Dans l'ancienne économie, l'information n'a de valeur que si elle débouche, directement ou indirectement, sur quelque chose de concret ou sur l'appropriation de quelque chose de concret. Ainsi, dans les entreprises de l'ancienne économie et, à plus grande échelle, dans les économies dites émergentes, l'information n'a pas encore la valeur qu'on lui concède dans les pays de la société de l'information parce qu'il y n'y a pas autant de biens tangibles en circulation qui sont à acquérir ou à écouler.

En fait, dans les pays informationnellement avancés, la valeur de l'information ne découle pas uniquement de la quantité de biens tangibles en circulation, mais bien davantage des activités liées à l'immatériel et aux services. Ces dernières constituent la déterminante majeure de la valeur accordée à l'information dans une économie de savoir et d'information. Dans l'ère des services, de l'intangible et de l'immatériel, le postulat liant la valeur de l'information à celle du bien matériel acquis ou à acquérir atteint très rapidement ses limites. Il est de nos jours parfaitement concevable que l'information puisse avoir de la valeur même si elle n'aboutit pas à l'acquisition ou à la cession d'un bien tangible.

Dans la nouvelle économie, l'immatériel est en train de prendre le pas sur le «matériel». La nouvelle économie, représentant des industries en croissance employant un fort pourcentage de travailleurs hautement instruits ne se mesure plus en termes de production et d'échange de biens mais en termes de production et d'échange de savoir. Les entreprises de la nouvelle économie jouissent d'un ratio de capacité intellectuelle (knowledge ratio) relativement élevé.
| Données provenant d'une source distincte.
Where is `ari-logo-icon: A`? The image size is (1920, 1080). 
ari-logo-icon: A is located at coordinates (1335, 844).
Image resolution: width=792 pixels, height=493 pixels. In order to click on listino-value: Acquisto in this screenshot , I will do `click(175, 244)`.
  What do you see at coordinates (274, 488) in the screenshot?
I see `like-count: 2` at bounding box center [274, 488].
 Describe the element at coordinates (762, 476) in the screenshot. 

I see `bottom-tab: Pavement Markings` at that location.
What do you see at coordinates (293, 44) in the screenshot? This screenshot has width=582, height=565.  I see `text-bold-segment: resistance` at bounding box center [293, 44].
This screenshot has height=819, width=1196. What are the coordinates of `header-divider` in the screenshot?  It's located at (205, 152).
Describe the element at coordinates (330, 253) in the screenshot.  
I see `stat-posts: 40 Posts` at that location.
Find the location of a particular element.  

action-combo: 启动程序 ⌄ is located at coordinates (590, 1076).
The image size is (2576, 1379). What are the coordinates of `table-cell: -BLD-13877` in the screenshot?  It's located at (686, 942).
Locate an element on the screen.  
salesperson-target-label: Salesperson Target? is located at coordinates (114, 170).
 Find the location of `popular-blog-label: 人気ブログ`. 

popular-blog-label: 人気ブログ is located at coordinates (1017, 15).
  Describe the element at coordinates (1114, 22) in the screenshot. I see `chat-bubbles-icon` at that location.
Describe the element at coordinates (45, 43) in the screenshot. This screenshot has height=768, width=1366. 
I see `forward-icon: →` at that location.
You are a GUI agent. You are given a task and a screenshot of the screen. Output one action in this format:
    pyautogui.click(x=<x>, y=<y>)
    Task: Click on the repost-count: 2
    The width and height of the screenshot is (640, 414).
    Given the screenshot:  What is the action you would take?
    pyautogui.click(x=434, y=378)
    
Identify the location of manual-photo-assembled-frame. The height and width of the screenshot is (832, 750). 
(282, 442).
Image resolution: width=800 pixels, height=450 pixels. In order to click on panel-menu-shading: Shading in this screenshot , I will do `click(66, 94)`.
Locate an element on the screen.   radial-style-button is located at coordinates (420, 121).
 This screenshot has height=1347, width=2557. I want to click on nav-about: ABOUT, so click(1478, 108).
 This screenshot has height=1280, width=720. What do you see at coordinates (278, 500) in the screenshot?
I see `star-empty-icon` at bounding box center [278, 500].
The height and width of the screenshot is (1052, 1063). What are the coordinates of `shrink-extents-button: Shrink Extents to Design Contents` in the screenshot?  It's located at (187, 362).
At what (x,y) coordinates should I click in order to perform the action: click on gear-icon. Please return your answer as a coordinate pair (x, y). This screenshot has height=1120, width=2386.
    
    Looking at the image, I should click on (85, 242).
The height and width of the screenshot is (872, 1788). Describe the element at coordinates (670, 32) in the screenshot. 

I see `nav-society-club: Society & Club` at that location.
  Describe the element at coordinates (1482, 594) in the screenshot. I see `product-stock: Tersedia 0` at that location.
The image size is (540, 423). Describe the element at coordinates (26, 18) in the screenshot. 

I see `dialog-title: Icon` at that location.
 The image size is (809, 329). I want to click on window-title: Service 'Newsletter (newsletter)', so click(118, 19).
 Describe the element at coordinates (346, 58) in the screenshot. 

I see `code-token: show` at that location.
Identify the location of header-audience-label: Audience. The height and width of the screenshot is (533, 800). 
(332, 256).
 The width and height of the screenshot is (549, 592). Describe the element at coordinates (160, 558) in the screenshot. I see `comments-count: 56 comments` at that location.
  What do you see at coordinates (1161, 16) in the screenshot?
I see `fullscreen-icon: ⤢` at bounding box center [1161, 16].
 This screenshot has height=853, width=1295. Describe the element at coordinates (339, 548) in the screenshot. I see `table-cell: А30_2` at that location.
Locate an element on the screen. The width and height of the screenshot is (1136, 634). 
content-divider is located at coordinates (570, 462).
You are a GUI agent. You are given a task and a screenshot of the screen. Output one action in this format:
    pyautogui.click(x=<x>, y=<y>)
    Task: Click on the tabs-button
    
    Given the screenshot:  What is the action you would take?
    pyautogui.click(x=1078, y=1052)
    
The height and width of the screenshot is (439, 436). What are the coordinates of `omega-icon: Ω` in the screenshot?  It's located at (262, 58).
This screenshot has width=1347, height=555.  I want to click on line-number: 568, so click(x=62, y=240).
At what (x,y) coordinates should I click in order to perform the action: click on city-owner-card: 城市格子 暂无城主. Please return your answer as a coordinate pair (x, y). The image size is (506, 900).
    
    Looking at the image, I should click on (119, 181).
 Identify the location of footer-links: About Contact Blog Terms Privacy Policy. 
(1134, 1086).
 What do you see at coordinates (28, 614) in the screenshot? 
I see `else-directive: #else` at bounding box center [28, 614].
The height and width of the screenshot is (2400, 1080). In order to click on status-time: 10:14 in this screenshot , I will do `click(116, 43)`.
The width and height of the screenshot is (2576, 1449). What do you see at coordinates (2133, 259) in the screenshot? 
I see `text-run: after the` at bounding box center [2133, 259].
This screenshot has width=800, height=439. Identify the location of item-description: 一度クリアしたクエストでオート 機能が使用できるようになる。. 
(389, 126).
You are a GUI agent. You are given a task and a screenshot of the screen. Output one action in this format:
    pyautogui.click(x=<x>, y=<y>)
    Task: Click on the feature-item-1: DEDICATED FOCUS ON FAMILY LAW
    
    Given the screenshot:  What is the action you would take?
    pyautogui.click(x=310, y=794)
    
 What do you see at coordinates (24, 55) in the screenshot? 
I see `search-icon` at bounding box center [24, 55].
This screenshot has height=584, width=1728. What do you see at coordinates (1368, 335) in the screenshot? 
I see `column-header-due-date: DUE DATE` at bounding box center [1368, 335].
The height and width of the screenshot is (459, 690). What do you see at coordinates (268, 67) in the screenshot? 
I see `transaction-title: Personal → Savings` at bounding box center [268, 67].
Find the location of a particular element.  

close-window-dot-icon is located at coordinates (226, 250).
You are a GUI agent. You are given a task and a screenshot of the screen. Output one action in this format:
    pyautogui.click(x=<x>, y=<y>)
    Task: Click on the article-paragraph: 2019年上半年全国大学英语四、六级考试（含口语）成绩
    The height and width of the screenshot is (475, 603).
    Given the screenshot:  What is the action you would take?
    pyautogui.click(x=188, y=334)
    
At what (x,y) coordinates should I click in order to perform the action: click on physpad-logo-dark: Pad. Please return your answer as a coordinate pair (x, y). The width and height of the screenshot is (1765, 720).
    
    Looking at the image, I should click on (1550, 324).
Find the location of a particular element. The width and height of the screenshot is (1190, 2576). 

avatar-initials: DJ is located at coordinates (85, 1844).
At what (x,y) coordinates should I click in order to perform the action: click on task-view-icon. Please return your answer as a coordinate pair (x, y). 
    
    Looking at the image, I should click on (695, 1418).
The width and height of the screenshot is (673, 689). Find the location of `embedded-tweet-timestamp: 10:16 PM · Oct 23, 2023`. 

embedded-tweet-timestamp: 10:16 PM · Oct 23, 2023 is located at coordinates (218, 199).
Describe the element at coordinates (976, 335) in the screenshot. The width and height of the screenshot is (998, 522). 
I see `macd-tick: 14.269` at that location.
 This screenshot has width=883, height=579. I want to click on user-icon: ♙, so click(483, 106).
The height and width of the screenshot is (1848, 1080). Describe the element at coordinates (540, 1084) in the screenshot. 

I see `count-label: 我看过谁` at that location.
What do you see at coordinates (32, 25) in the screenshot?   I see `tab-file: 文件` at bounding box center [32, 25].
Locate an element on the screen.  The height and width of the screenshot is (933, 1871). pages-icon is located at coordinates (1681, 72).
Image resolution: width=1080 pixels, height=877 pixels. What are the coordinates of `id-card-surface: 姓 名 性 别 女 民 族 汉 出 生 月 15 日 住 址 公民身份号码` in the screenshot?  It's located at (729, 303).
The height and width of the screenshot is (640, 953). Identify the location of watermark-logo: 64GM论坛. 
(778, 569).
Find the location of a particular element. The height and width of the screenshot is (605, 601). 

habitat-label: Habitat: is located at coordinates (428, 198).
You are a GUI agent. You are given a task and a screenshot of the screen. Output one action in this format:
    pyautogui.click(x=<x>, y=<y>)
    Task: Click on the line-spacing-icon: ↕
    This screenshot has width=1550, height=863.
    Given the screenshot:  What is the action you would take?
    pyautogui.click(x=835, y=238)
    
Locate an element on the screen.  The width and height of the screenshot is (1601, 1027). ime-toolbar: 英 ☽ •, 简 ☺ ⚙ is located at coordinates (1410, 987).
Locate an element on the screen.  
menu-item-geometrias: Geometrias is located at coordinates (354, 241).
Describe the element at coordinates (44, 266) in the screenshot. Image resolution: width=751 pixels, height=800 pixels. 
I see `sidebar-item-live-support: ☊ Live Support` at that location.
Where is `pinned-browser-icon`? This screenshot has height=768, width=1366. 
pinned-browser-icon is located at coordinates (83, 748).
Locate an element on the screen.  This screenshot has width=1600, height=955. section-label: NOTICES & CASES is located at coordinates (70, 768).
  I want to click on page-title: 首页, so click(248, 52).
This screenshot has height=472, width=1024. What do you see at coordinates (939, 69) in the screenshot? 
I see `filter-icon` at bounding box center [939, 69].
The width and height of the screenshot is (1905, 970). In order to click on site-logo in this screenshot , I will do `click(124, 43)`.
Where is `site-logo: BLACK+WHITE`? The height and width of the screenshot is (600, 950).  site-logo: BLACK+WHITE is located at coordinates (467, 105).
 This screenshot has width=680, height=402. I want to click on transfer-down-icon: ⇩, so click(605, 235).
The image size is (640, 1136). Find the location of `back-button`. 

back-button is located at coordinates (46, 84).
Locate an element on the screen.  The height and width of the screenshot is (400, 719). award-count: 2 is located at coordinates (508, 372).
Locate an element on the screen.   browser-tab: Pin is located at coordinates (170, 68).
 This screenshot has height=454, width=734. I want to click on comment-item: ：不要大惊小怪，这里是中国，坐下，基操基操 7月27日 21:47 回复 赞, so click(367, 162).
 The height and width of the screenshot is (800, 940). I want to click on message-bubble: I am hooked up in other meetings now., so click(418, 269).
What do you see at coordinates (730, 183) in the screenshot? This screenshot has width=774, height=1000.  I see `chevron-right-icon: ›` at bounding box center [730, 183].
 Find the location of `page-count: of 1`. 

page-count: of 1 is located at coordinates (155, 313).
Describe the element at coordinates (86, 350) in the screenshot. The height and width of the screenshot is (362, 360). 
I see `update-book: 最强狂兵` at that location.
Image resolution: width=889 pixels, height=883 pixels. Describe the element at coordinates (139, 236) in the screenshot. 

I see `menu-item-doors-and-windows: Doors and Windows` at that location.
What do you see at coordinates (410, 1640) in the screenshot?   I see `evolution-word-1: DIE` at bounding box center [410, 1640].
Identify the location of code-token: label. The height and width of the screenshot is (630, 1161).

Selon Nuala Beck, une économiste torontoise spécialisée dans les questions relatives à l'identification des entreprises et des activités de la nouvelle économie, les nouveaux indicateurs phares ne sont plus liés à l'industrie automobile, aux ventes au détail, à la construction résidentielle et à la fabrication de machines-outils mais à l'industrie de l'informatique et des semi-conducteurs, à l'industrie des soins de santé, aux communications, aux télécommunications et à l'instrumentation.

Par conséquent, la nouvelle économie ne s'intéresse plus au nombre de nouvelles résidences construites, mais au nombre de dispensaires de santé ou d'hôpitaux en chantiers. Elle s'intéresse davantage au nombre d'ordinateurs construits ou assemblés, à la production pharmaceutique, au nombre de travailleurs instruits ayant trouvé un emploi, au nombre de ménages disposant d'un micro-ordinateur et connectés à l'Internet, etc.

La part des revenus provenant de la nouvelle économie de l'entreprise post-moderne dépasse de moitié celle des revenus provenant de l'ancienne économie. Cette entreprise jouit par ailleurs d'un ratio de capacité intellectuelle (pourcentage de travailleurs instruits) et d'un ratio d'encadrement appréciables. Chaque année, elle met au point ou achète de nouveaux brevets et réalise un fort pourcentage de ses ventes à l'extérieur du pays et ce, grâce aux nouvelles techniques de marketing et de vente réalisées sur l'Internet, voire grâce au commerce électronique.

Les entreprises de demain ont compris que les investissements devront être axés moins sur le coté quincaillerie des technologies de l'information et des systèmes d'information. Ces entreprises sont moins portées sur les transactions routinières reliées au concret et au tangible que sur le traitement intelligent et le partage quasi-doctrinal de l'information et du savoir.